Kevin Dangoor wrote:

> I've already seen a decorator for using Cheetah. It's not hard,
> because you can just return a string and CherryPy will send it along.
> A plugin would be more graceful.

I don't know, all that seems necessary is IMO a simple "howto" bullet
point on how to use different template types easily (while retaining
Kid as the default/official/supported one). How much simpler does it
need to get? If much simplification is needed, it should be provided by
the projects that deliver the template engines.
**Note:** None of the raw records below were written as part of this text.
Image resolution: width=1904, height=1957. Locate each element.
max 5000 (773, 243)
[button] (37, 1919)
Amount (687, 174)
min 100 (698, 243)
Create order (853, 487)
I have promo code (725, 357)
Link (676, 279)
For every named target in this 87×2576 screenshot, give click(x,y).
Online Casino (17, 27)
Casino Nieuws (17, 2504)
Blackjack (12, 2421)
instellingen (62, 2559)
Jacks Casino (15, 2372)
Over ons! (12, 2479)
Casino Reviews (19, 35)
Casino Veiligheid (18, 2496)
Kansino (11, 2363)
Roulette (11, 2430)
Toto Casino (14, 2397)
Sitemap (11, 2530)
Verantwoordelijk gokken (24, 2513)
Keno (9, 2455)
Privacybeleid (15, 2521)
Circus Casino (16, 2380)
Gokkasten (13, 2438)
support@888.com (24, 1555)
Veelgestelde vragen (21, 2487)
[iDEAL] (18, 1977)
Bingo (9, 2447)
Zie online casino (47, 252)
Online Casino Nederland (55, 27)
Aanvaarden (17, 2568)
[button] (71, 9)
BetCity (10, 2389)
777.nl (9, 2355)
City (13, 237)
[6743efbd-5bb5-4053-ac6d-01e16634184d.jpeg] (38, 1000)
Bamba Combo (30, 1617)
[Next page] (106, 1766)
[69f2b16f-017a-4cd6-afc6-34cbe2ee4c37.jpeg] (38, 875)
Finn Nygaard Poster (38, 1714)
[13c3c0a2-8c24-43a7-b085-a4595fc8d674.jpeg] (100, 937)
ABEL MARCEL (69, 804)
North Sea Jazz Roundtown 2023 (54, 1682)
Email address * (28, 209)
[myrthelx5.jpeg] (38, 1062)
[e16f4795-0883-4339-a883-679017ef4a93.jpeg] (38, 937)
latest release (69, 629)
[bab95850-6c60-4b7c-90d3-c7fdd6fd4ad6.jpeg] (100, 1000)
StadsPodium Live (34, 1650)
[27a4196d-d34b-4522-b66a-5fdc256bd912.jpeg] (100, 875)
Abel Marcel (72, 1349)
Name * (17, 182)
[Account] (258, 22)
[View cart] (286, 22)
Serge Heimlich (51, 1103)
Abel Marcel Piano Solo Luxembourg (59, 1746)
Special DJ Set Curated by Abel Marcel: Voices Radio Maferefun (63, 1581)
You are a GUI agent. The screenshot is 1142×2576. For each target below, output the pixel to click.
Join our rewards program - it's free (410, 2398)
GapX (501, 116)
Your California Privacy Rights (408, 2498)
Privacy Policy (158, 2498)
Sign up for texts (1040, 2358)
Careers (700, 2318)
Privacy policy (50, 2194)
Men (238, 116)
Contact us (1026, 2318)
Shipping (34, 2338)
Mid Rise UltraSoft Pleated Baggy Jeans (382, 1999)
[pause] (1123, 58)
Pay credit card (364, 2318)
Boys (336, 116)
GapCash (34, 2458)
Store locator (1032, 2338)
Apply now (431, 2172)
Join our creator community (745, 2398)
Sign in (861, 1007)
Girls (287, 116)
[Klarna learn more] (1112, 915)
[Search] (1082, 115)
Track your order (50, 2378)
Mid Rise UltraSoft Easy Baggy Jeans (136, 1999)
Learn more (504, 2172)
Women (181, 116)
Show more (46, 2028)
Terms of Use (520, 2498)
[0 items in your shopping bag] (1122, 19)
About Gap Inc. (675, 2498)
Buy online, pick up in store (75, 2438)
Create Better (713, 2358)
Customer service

That said, I don't understand all the hoopla around Cheetah. I've been
using EmPy (for non-web applications) and it seems to be much simpler
("@" is the only special character) without sacrificing the power or
ease. I'd need to see some benchmarks to draw a definite conclusion,
but I suppose a template that is "bytecompiled" to some intermediate
form (or even just having the "special" byte positions in a table)
could be the fastest one, and would benefit from a framework that
provides the precompilation machinery...

Perhaps TurboGears could have support for "pluggable" templating
engines as described in:

http://peak.telecommunity.com/DevCenter/setuptools#dynamic-discovery-of-services-and-plugins

Fictional example:

setup(
    # ...
    entry_points = {'turbogears.template_engine': '.em =
empy.tg_entrypoint'}
)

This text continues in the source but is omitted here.